Since setting a record new high in August 2020, gold has significantly underperformed the stock market despite surging inflation. Over the last six months, gold has meandered in a $1,725-$1,870 trading range, notes Kuen Chan, editor of The Complete Investor.

Whatever the reason — cryptocurrencies attracting investor funds, investor expectations of higher interest rates, or possibly even market manipulation — gold has yet to show its typical strength in inflationary environments. So is gold down for the count? Absolutely not. The case for gold remains compelling.

Franco-Nevada (FNV) —  a royalty/streaming specialist — is our favorite gold company. One reason gold stocks have largely underperformed gold is concern over inflation-driven cost increases. But that’s less of a concern for Franco-Nevada, since it doesn’t actually operate mines. This means less direct exposure to cost inflation, along with avoiding the sizable normal operating risks that go with mining.

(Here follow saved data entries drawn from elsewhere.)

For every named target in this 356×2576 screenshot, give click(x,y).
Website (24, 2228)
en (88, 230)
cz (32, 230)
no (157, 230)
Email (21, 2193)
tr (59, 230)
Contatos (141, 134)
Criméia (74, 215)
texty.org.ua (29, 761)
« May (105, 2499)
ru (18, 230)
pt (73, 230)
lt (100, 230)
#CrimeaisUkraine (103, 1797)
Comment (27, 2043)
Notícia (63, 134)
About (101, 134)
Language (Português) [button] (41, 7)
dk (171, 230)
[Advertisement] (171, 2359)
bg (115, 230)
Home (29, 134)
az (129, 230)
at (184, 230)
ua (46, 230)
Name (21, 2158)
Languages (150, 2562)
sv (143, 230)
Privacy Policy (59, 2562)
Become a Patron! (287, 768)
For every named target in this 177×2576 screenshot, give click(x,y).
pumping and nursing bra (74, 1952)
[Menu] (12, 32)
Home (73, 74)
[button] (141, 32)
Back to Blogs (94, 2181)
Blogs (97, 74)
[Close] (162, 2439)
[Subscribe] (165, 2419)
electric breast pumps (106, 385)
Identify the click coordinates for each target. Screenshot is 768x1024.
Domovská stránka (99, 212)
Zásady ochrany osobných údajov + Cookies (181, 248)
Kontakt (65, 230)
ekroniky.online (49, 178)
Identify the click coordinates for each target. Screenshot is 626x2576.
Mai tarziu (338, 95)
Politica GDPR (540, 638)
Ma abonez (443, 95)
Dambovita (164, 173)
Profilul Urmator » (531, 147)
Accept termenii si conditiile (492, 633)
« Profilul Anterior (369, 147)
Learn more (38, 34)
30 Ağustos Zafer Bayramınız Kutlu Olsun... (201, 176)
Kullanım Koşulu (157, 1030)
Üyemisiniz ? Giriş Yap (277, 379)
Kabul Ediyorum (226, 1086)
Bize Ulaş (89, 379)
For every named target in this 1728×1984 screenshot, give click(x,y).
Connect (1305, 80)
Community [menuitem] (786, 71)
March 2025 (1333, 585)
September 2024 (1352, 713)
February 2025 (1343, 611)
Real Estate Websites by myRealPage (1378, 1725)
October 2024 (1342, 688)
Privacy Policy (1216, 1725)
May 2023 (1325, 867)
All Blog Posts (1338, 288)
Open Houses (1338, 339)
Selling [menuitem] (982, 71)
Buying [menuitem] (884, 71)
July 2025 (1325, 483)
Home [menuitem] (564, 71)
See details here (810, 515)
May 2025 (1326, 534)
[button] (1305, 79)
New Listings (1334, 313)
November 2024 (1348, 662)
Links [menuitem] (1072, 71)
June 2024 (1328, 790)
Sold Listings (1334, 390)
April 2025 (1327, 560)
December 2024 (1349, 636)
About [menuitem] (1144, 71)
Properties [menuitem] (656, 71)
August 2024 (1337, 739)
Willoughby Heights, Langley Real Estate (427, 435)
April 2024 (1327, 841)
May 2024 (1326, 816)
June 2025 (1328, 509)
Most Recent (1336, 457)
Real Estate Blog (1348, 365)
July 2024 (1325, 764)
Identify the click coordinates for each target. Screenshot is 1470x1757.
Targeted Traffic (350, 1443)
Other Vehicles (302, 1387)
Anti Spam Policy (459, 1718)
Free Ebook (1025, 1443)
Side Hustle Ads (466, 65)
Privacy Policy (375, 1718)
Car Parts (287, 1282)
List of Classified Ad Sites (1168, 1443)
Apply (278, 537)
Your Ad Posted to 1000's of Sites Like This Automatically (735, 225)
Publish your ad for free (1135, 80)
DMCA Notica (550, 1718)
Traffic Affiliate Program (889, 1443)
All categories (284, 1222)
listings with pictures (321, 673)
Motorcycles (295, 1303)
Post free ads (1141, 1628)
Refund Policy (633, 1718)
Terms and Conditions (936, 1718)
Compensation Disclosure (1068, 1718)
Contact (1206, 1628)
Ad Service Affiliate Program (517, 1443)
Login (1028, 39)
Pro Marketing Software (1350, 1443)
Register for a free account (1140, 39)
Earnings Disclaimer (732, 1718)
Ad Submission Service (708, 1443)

In fact, the company’s profit margin has actually widened. Through the first nine months of 2021 (Q4 results not available as of writing), revenue rose 36% compared to the like 2020 period, while earnings per share were up 44%, to $2.67 (though the increase in the third quarter was a more modest 9% due to a tougher benchmark).

The latest 15.4% dividend boost, resulting in a quarterly rate of $0.30, is the largest in company his- tory, a sign of robust cash flow. Franco-Nevada benefits from production growth as the mines in which it owns an interest come online or expand output.

While gold is Franco-Nevada’s bread and butter business, energy along with base metals and platinum group metals offers diversification.

The company’s balance sheet is pristine, with zero debt and $1.6 billion in available capital. Keep in mind that given its business model and financial strength, even a gold bear market wouldn’t be the worst thing because it could allow Franco-Nevada to scoop up additional assets from potentially distressed miners at more favorable terms.

The forward P/E of almost 45 is a substantial premium over other gold stocks. For example, the weighted average forward P/E of GDX’s components is around 17.

However, given Franco-Nevada’s consistent earnings growth — compounded annual EPS growth of 28% since 2010 — its attractive business model that has proven its mettle in good times and bad, and its excellent management team, we think the premium is well deserved, and we view Franco-Nevada as a core gold holding.